Blackbeard escaped on the sloop Adventure but met his end on November 22, 1718. In Ocracoke Inlet on North Carolina’s Outer Banks, Blackbeard engaged in battle with Lieutenant Robert Maynard of the Royal Navy, who had a commission to hunt down the brigand. In close, bloody combat, Maynard’s sword lopped off Blackbeard’s head, which he had displayed in victory, hanging from the naval ship’s bowsprit.
The bowsprit, decorated here with Blackbeard’s head, extends from the bow and is used to attach the forestay, which prevents the foremast from bending.
PIRATES!
T he popular image of a pirate as a swashbuckling, plundering outlaw loyal only to his Jolly Roger flag isn’t entirely off the historical mark. But it refers to only one type of pirate—those who plied their trade during the so-called Golden Age of Piracy of the late seventeenth and early eighteenth centuries. Pirates operated all over the world long before this golden age, and they are still operating today. In fact, some experts fear that there has been an increase in piracy in the early years of the twenty-first century, as evidenced by the capture of the Saudi oil tanker Sirius Star by Somali pirates in 2008.

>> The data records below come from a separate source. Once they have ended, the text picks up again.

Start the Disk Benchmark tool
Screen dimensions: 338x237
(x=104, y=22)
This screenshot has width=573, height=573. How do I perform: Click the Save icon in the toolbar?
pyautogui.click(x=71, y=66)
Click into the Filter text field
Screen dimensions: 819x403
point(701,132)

A classic image of a pirate captain from Howard Pyle’s Book of Pirates
A vessel captured by U.S. Navy ships for suspected piracy in the Indian Ocean, 2006. Piracy is an increasingly vexing issue in the waters between the Red Sea and Indian Ocean, off the Somali coast, and in the Strait of Malacca. More than 50,000 commercial ships use these busy waters every year.
From the earliest history of maritime trade, ships have been vulnerable to criminal attack. Pirates flourished in the Mediterranean and Aegean Seas as early as the fourteenth century BCE. Scandinavian Vikings of the eighth to the tenth centuries were notorious pirates and raiders. In the nineteenth century, coastal India and the Persian Gulf were frequent targets for pirates after the spoils of the British and Dutch East India Companies. Pirates also patrolled the north coast of Africa, known as the
Barbary Coast, waylaying Mediterranean vessels. Throughout history, pirates have captured not just loot, but also humans to sell into slavery.
As long as precious cargoes are shipped between ports, there will be brigands who hunt the seas. Maritime regulations and strict application of the law can only do so much to abate the lure of easy spoils, be they gold, oil, or human.
THE GOLDEN AGE OF PIRACY
Driven by the European colonial shipping trade with the New World, the Golden Age of Piracy flourished from about 1680 to 1730. Treasure ships regularly left the Caribbean for Europe—especially Spain—and pirates were poised to take their share. The pirates’ aim was to capture the ship, not to sink it. The fate of those aboard often depended on the pirate captain’s whim. Pirates might let the vanquished go free or join their crew, but murder was a distinct option. The captured captain had to rely on his crewmen’s favor: a fair captain would survive, while a harsh one might not.
Two pirates duel over a treasure, while their comrades watch. Legends of buried treasure—and the bloodshed that accompanied its recovery—are popular remnants of the Golden Age of Piracy, but, on the whole, are greatly exaggerated.
Despite the popular image of the pirate captain as a tyrant, pirates in fact operated democratically. Under a rigid pirate code, captains were elected, and all men aboard were entitled to an equal portion of the spoils. Offenses were met with any number of gruesome corporal punishments. Pirates sailed under no national flag, so their loyalty to their ship and comrades was serious business. These self-contained classless collectives attracted many who, for one reason or another, wished to escape more rigid societies.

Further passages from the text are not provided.